== Stored records
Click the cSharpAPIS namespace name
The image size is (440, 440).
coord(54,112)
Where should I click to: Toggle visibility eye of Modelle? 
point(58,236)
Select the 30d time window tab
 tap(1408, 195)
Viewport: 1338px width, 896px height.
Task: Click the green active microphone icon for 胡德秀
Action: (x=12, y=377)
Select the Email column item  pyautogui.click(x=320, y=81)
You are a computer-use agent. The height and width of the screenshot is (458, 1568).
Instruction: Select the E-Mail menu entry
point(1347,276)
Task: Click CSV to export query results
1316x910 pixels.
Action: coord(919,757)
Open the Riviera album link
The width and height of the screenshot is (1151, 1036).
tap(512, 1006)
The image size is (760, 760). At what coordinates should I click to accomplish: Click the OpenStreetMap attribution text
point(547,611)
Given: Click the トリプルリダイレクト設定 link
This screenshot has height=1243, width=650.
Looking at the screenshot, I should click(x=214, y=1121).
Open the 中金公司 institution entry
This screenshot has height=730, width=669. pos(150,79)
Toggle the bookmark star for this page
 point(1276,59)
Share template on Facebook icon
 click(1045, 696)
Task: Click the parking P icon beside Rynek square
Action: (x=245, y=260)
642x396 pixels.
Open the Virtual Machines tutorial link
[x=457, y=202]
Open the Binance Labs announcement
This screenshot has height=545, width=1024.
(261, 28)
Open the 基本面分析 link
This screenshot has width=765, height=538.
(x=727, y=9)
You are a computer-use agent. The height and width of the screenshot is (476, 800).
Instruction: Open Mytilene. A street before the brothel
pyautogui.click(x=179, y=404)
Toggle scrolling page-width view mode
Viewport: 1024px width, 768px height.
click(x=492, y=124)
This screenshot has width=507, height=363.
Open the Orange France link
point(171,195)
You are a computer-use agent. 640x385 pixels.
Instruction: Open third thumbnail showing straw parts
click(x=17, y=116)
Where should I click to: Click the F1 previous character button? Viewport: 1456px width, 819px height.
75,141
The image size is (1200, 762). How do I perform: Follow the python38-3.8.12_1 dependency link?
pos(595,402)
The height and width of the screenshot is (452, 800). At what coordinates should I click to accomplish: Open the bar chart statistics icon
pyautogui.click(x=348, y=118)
====
Please return, unchanged, the stretch of lines from the one containing "Open the 中金公司 institution entry" through the final line.

Open the 中金公司 institution entry
This screenshot has height=730, width=669. pos(150,79)
Toggle the bookmark star for this page
 point(1276,59)
Share template on Facebook icon
 click(1045, 696)
Task: Click the parking P icon beside Rynek square
Action: (x=245, y=260)
642x396 pixels.
Open the Virtual Machines tutorial link
[x=457, y=202]
Open the Binance Labs announcement
This screenshot has height=545, width=1024.
(261, 28)
Open the 基本面分析 link
This screenshot has width=765, height=538.
(x=727, y=9)
You are a computer-use agent. The height and width of the screenshot is (476, 800).
Instruction: Open Mytilene. A street before the brothel
pyautogui.click(x=179, y=404)
Toggle scrolling page-width view mode
Viewport: 1024px width, 768px height.
click(x=492, y=124)
This screenshot has width=507, height=363.
Open the Orange France link
point(171,195)
You are a computer-use agent. 640x385 pixels.
Instruction: Open third thumbnail showing straw parts
click(x=17, y=116)
Where should I click to: Click the F1 previous character button? Viewport: 1456px width, 819px height.
75,141
The image size is (1200, 762). How do I perform: Follow the python38-3.8.12_1 dependency link?
pos(595,402)
The height and width of the screenshot is (452, 800). At what coordinates should I click to accomplish: Open the bar chart statistics icon
pyautogui.click(x=348, y=118)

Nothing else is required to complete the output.